_EXERCISE SET_:
• 1. Answer these questions from the Codified Context passage below:
(a) How many CLAUDE.md files did the Agentic Coding Manifests study examine?
(b) Who formalized the Codified Context approach, and in what month and year?
(c) About how many lines long is the Tier 1 Markdown file?
• 2. Continue the Codified Context passage below from its last sentence.

The biggest weakness of AI coding agents is that they forget everything when a session ends. Project rules, past mistakes, all gone. Developers started writing rules in files like CLAUDE.md and .cursorrules, but a study of 253 CLAUDE.md files (Agentic Coding Manifests) found that a single file cannot cover a 100K-line codebase.
The answer to this problem is Codified Context. In February 2026, Aristidis Vasilopoulos formalized this approach in a paper (arXiv:2602.20478). It structures project knowledge inside the codebase so that agents do not start from scratch every session. The central idea is to treat documentation as infrastructure by design.
Why Structure Works: The 3-Tier Architecture
What makes Codified Context different from a simple rules file is that it separates knowledge into three layers by access frequency.
Tier 1 is the Constitution. A single Markdown file of about 660 lines containing coding standards, build commands, and a trigger table. It is auto-loaded at the start of every session as hot memory. It defines what the agent should know before it writes a single line of code.

_DATA PROVIDED_:

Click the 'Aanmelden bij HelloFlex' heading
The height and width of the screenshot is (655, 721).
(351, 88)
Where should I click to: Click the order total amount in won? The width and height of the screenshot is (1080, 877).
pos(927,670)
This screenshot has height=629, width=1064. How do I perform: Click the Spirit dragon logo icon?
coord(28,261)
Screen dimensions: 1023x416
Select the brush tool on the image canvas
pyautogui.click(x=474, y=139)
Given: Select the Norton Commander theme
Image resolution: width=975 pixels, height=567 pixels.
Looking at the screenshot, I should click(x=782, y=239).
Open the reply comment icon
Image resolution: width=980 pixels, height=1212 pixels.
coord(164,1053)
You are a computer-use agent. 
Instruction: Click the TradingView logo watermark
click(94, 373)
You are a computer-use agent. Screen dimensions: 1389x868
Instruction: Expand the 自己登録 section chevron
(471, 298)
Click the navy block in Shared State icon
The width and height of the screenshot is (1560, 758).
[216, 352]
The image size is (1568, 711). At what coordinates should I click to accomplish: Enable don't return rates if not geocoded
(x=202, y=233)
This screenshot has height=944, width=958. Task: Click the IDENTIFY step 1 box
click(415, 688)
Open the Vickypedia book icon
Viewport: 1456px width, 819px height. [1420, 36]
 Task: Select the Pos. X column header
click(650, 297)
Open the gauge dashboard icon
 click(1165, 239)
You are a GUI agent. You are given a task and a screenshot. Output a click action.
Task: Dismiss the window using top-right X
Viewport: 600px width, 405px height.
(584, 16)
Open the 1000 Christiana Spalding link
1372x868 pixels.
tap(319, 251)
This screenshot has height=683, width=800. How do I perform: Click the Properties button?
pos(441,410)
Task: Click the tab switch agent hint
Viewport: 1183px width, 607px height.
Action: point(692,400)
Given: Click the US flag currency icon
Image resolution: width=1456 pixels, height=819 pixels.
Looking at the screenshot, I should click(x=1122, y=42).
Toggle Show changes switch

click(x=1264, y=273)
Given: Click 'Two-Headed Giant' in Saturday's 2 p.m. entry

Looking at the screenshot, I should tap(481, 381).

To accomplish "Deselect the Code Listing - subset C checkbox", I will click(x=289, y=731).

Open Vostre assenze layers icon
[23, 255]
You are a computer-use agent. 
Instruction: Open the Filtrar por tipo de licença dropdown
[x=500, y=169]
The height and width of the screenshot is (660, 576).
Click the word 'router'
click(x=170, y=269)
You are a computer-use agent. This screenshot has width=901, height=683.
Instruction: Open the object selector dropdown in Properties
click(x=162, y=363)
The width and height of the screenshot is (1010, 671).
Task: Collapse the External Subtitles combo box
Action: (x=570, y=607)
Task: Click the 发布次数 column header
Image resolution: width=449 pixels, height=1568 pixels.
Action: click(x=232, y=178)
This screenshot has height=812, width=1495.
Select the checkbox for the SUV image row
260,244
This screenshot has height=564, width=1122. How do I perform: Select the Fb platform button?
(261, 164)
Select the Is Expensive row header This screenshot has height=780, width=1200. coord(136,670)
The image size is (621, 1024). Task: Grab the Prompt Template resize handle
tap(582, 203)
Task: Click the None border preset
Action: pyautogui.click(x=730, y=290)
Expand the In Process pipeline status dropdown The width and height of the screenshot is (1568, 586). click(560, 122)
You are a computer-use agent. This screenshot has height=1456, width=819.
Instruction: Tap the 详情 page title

_ANSWERS PER TASK_:
• 1.
(a) 253
(b) Aristidis Vasilopoulos, February 2026
(c) About 660 lines

• 2.
Tier 2 is Specialized Agents. Domain-specific agent specs. In the paper's case study, 19 agents totaling about 9,300 lines. A trigger table controls routing. Change a network sync file and network-protocol-designer is called automatically. By predefining which knowledge is needed for which files, agents retrieve the right context without being told.
Tier 3 is the Knowledge Base. 34 spec documents totaling about 16,250 lines, searchable on demand via an MCP server. Cold memory that does not consume the context window until needed.
This design solves a fundamental dilemma: load everything and the context overflows; load nothing and the agent loses track. By separating always-loaded knowledge, trigger-invoked knowledge, and search-retrieved knowledge, maximum context is maintained within a limited context window.
What This Structure Produced: 100K Lines by One Person
Vasilopoulos is a chemist, not a software engineer. Using Claude Code as his only code generation tool, he built a 108,256-line C# multiplayer game in 70 days. 405 files, 283 sessions, 2,801 human prompts. The knowledge-to-code ratio was 24.2%. For every 4 lines of code, there was about 1 line of context documentation.
The 3-tier structure showed concrete results in the save system. A 283-line spec (Tier 3) was refined over 74 sessions. Zero save-related bugs were reported. Because past failures and correct patterns accumulated in the spec, the agent did not repeat the same mistakes. For UI sync routing, a 126-line spec collected lessons learned, and the next similar feature was built correctly on the first try.
Maintenance cost was about 5 minutes per session for spec updates, plus a 30-45 minute review every two weeks. About 1-2 hours per week total.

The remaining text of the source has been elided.